Defining truth and accuracy is tricky, so when I’ve proposed designs for things like Oracles, I’ve either used a very specific and formal question, or and indirect criteria for truth.
Here I’ll try and get a more direct system so that an AI will tell the human the truth about a question, so that the human understands.
The basic idea is simple. The first AI wishes to communicate certain facts to a second AI, but has to use the human as an intermediary. The first AI talks to the human, and then the human talks with the second AI. If the facts are to be accurate, the human has to understand them.
Of course, this will immediately fail for a variety of reasons. Even if neither AI hacks the human directly, the human doesn’t have to understand anything to serve as a conduit. So the rest of this post is dedicated to making that basic idea much more secure. If you just want to have the final idea and avoid the justifications, then you can skip directly to the end.
The knowledge to pass on
The human would have a good understanding of a subject, if they are able to answer a large quantity of questions about it. Having a long conversation with the second AI is tiring, among other things. A human simply won’t be able to answer ten million questions about what they understand, at least not well.
So the idea could be to have the second AI ask a single question, randomly chosen from a large collection of questions, and have the human give a single yes or no answer. Both AIs are then graded on the accuracy of the answer.

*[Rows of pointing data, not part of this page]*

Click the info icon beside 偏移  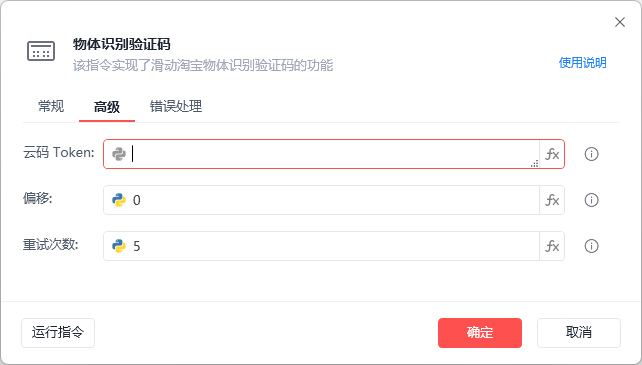(x=591, y=200)
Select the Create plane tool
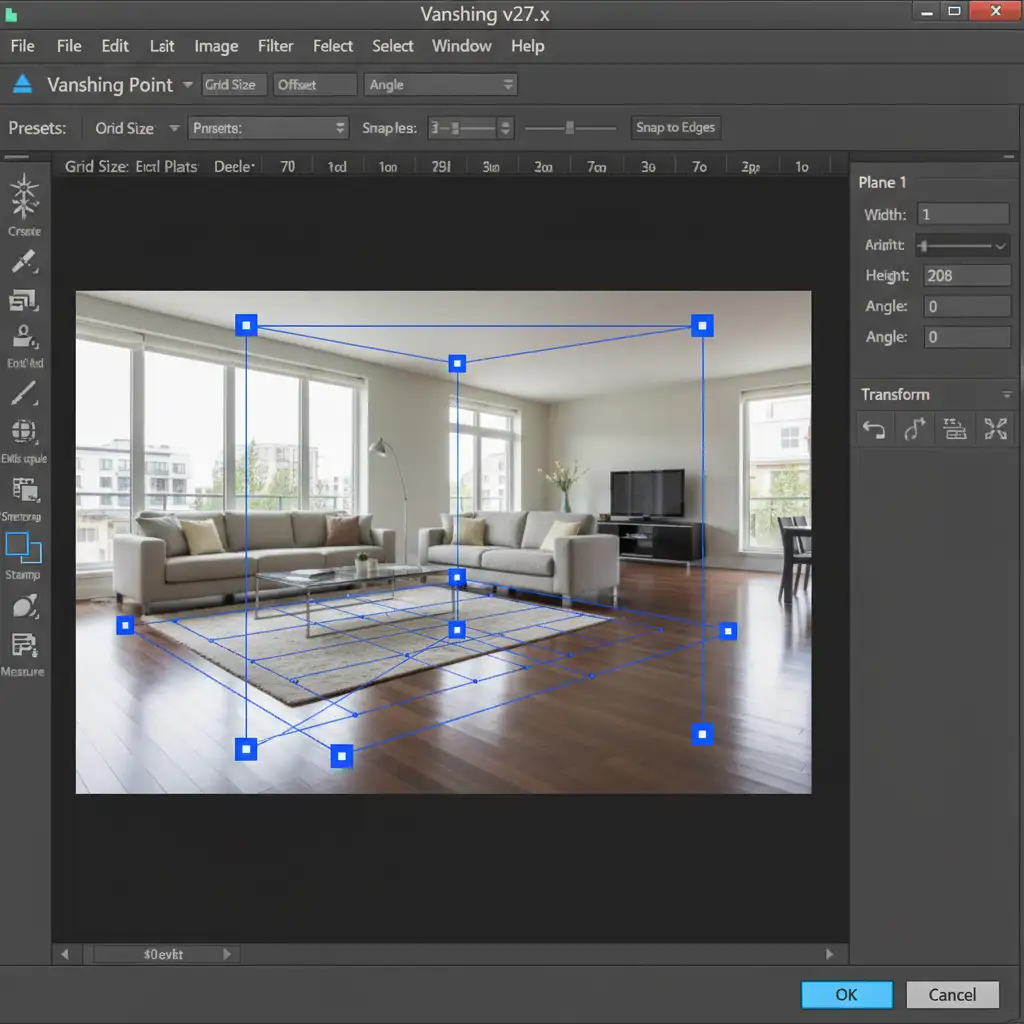Image resolution: width=1024 pixels, height=1024 pixels. coord(23,199)
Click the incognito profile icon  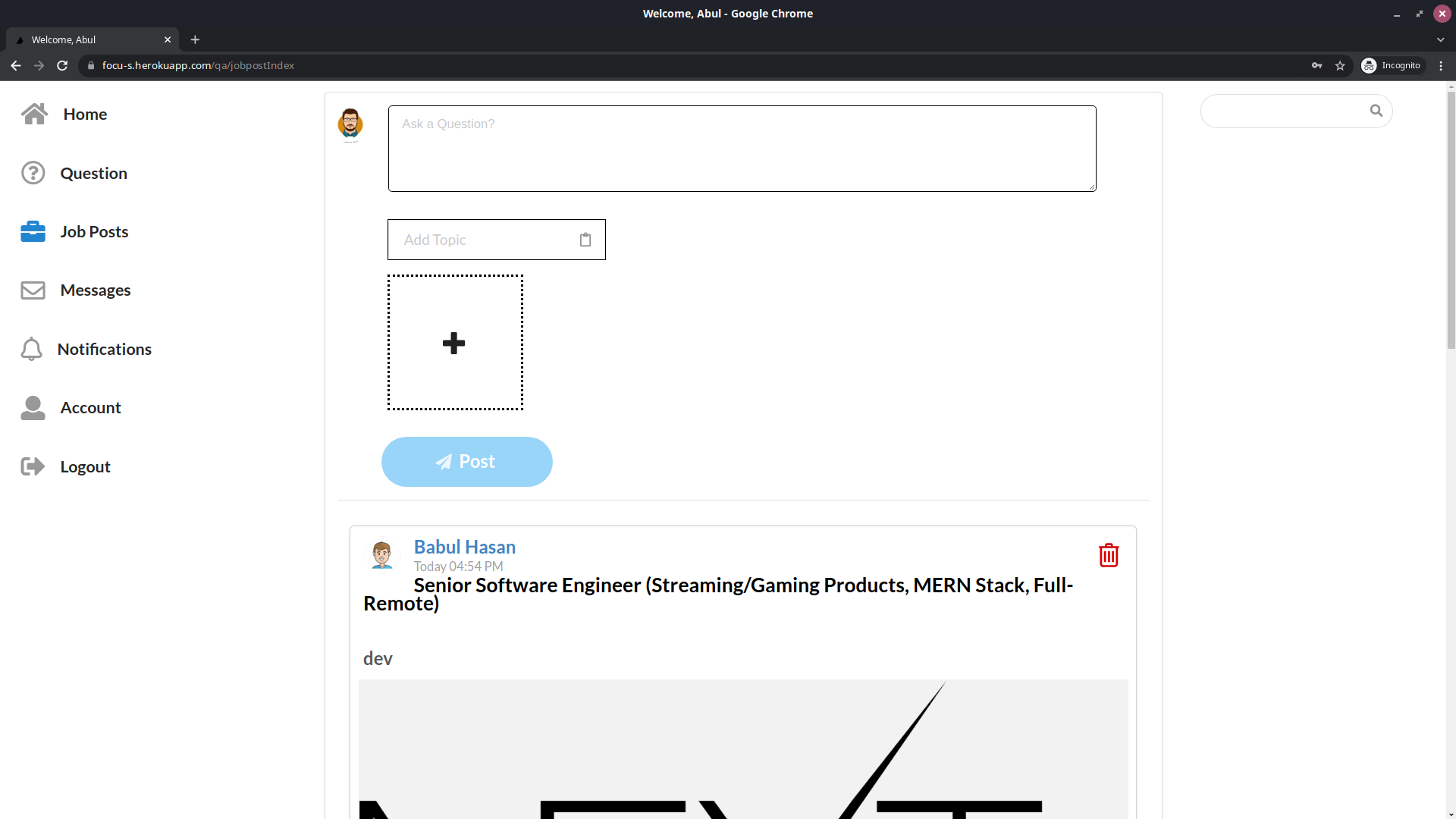(x=1368, y=65)
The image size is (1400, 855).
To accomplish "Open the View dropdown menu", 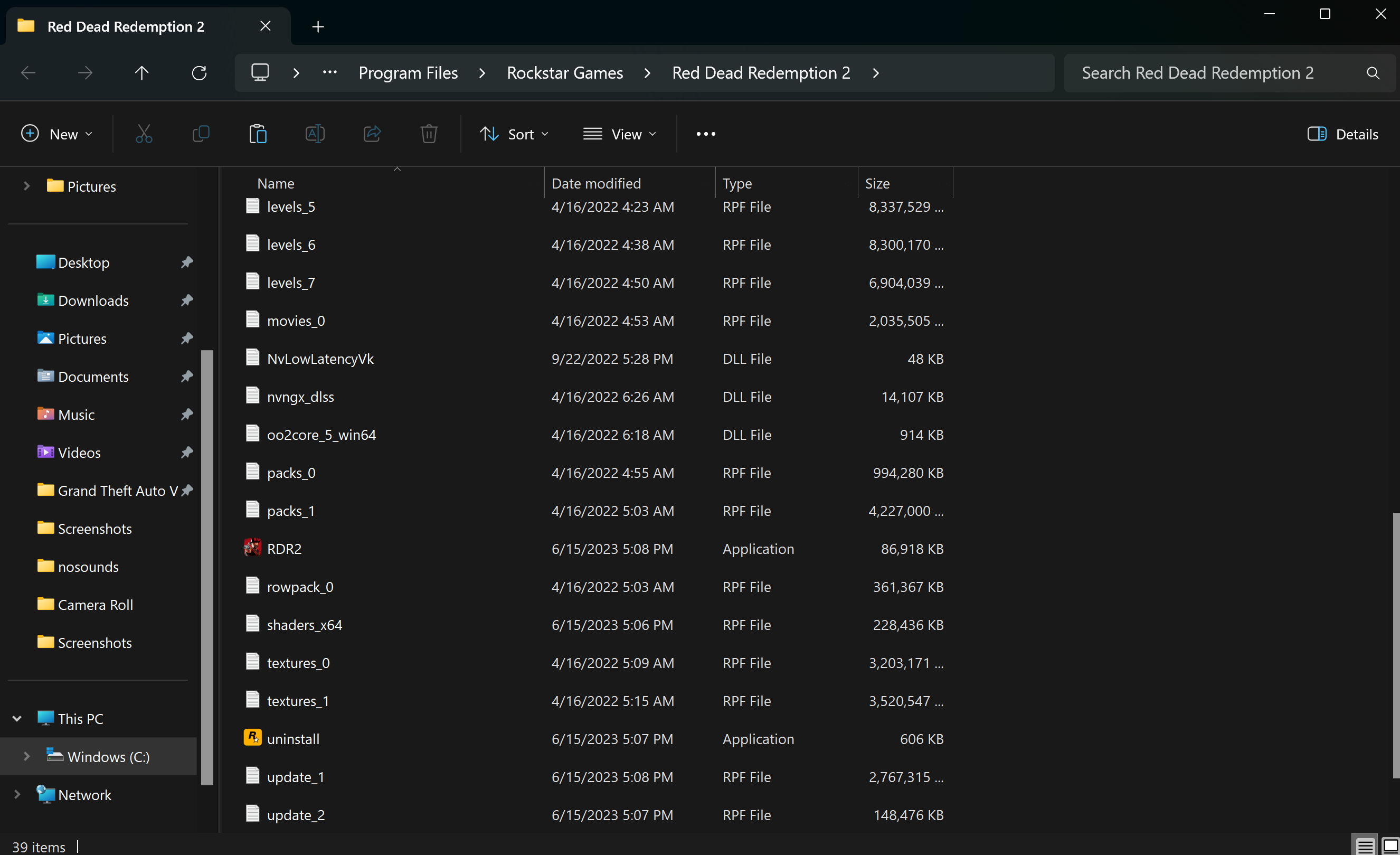I will 619,134.
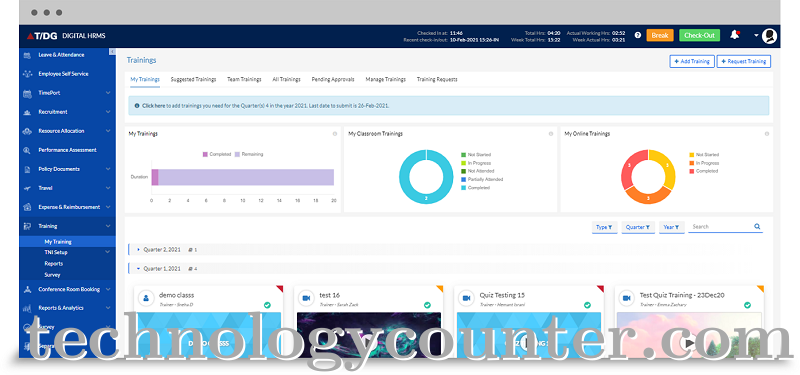Click the help question mark icon

tap(638, 35)
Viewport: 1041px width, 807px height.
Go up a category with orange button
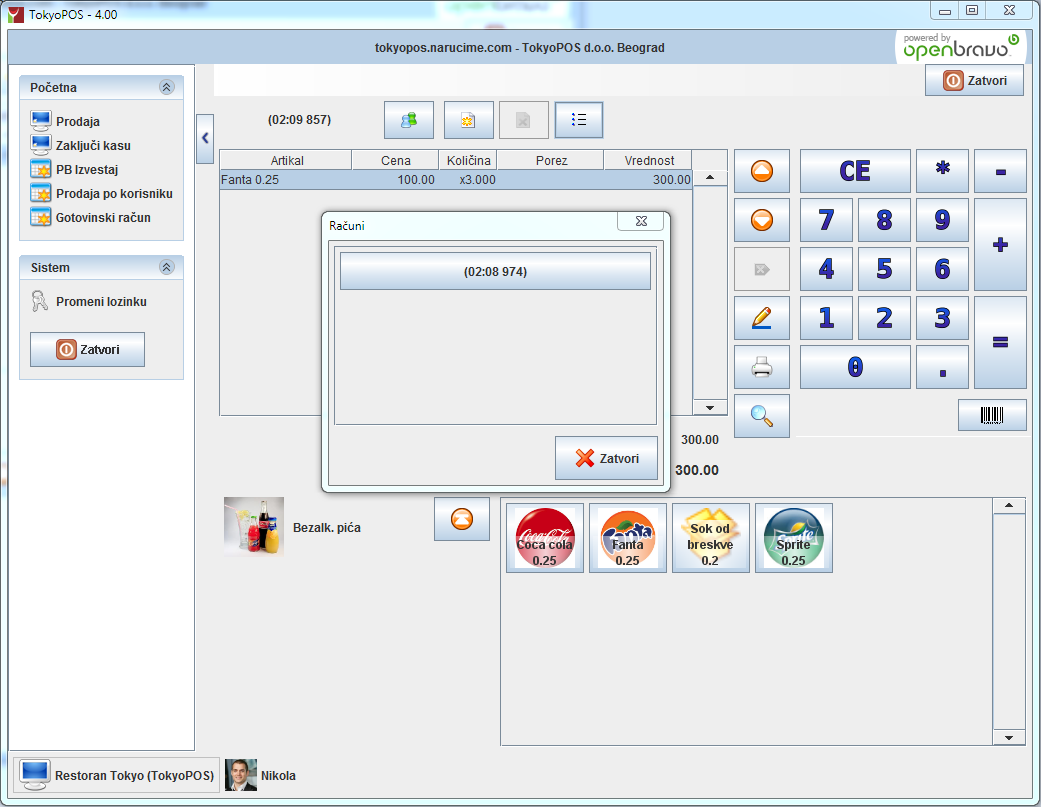(x=462, y=519)
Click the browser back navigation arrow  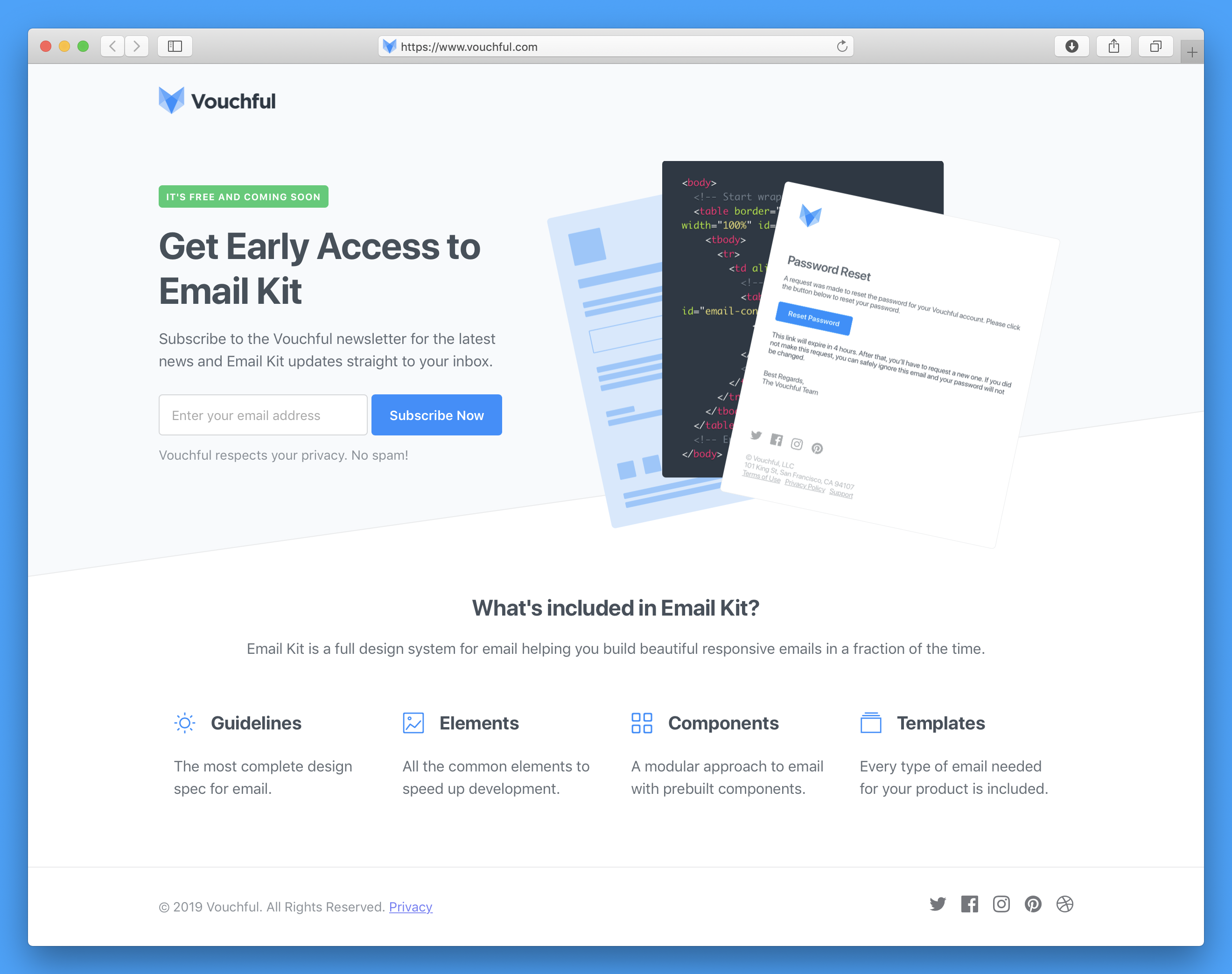[113, 46]
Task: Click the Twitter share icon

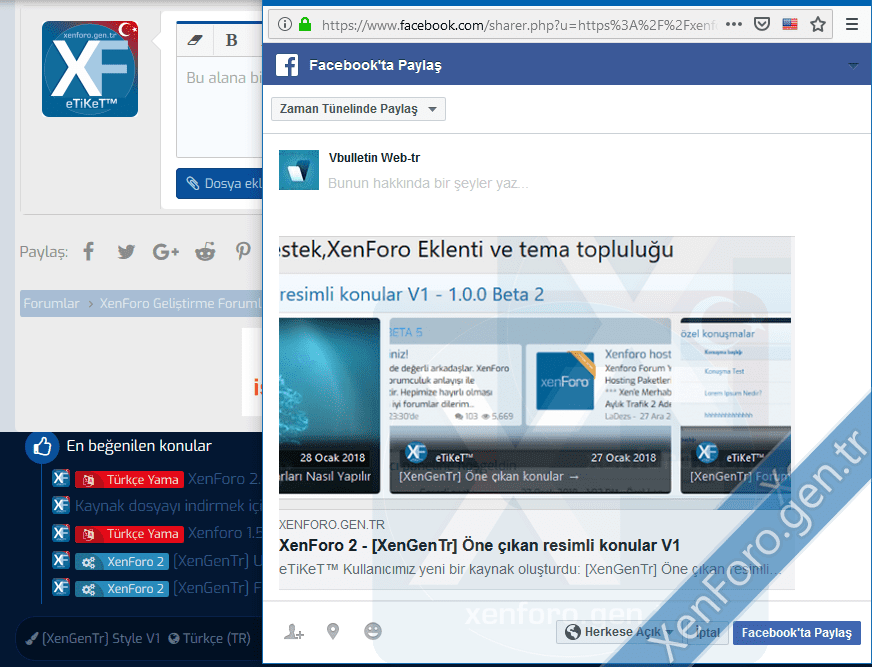Action: click(x=126, y=252)
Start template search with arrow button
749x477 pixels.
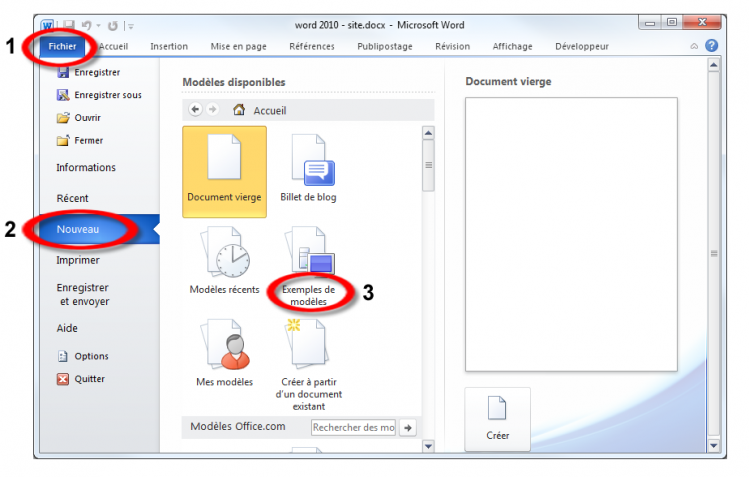click(407, 428)
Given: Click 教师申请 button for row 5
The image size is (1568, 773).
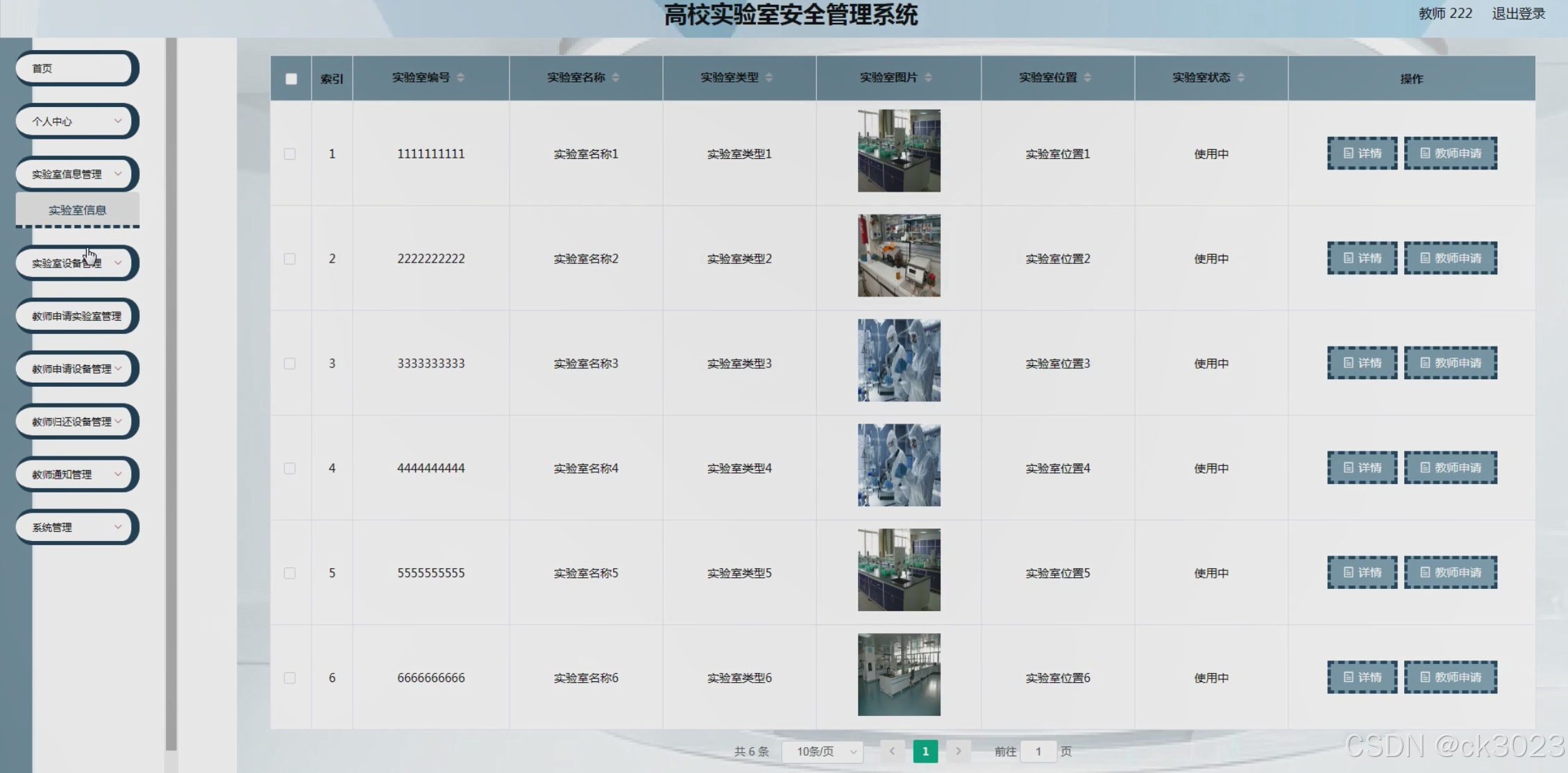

What does the second AI want to do? It basically wants to dissect the human (figuratively or literally), suck out all their knowledge, and infer what the first AI was trying to communicate. Note that this doesn’t require the human to understand anything, just that the second AI can infer what the first one wanted by taking the human apart.
So instead of allowing the second AI unrestricted access to the human, it instead formulates its (boolean) question without interference, and then the human choose yes or no, and that choice is counted as an answer.
…and the question
We could have a list of actual questions, but that makes the second AI redundant, and means that the first AI will optimise for certain answers from a set of questions, not for genuine understanding.
Instead, the second AI then gets a technical boolean question about some distribution. Since the human will be deciding yes or no, and the AI will not be able to interact with them, it’s in the second AI’s interest to formulate a question that allows the human to understand the technical boolean question they’re being asked. And then, using the human’s private information, to answer it correctly.
The information from the first AI
What distribution will the second AI be asking a boolean question about? This can be anything, but I’m thinking of some conditional probability distribution along the lines of “what will the world look like if X happens?”. This needs to be formally defined, but the AI’s communication with the human is informal, and up to the AI. As long as the AI can’t hack the human in the third sense, it needs to make them understand the distribution as best it can.
Then the second AI is given a randomly chosen boolean technical question about this distribution. Since it doesn’t know what question will be asked, it’s in the first AI’s interest to ensure the human has a good general understanding of the distribution.
Making it all counterfactual
It would be very inefficient to have the human shuffle back and forth between AIs every time the first AI gives an answer. Instead, we could use the actual setup one time in a thousand or so, and let the first AI be motivated to get the correct answer in those one-in-a-thousand cases.
The whole setup can be summarised by this graphic:
There are some subtle questions about what distribution the first AI should be using versus the questions the second one can ask so as to guarantee genuine human understanding of issues the human cares about. There’s also some issues about how the setup fits into siren worlds, and other vulnerabilities. But I’ll defer that analysis to another time.